ENTRIES SHOWN:
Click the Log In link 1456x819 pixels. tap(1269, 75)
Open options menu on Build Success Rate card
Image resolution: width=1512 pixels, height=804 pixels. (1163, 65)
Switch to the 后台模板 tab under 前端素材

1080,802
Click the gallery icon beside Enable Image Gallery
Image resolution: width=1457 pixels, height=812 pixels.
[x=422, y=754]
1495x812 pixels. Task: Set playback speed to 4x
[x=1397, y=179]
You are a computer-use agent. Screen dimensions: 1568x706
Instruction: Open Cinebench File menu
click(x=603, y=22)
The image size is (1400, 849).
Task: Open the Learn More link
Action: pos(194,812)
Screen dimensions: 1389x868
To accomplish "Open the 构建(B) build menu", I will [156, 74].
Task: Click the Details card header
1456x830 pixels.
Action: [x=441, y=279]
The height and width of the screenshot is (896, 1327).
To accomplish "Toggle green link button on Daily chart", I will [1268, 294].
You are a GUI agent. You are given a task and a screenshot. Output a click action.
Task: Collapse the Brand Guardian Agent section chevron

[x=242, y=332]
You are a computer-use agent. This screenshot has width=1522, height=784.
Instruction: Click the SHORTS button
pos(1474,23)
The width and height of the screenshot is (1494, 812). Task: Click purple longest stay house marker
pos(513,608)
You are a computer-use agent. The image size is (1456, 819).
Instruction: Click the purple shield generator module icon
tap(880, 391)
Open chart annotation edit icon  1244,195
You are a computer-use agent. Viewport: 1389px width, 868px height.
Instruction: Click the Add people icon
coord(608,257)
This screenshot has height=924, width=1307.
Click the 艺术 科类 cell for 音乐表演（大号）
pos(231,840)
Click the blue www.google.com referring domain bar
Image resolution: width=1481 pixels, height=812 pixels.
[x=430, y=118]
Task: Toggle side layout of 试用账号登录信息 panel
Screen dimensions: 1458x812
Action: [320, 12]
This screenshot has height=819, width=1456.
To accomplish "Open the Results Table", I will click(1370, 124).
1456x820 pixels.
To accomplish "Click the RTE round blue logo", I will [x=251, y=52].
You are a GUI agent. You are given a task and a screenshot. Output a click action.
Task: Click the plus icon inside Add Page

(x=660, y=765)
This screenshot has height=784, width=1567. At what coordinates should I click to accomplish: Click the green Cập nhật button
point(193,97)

TASK GOAL: Copy out only the lines from the one containing "This screenshot has height=784, width=1567." down to the last line of the material, keeping both ends.

RESPONSE TO THE TASK:
This screenshot has height=784, width=1567. At what coordinates should I click to accomplish: Click the green Cập nhật button
point(193,97)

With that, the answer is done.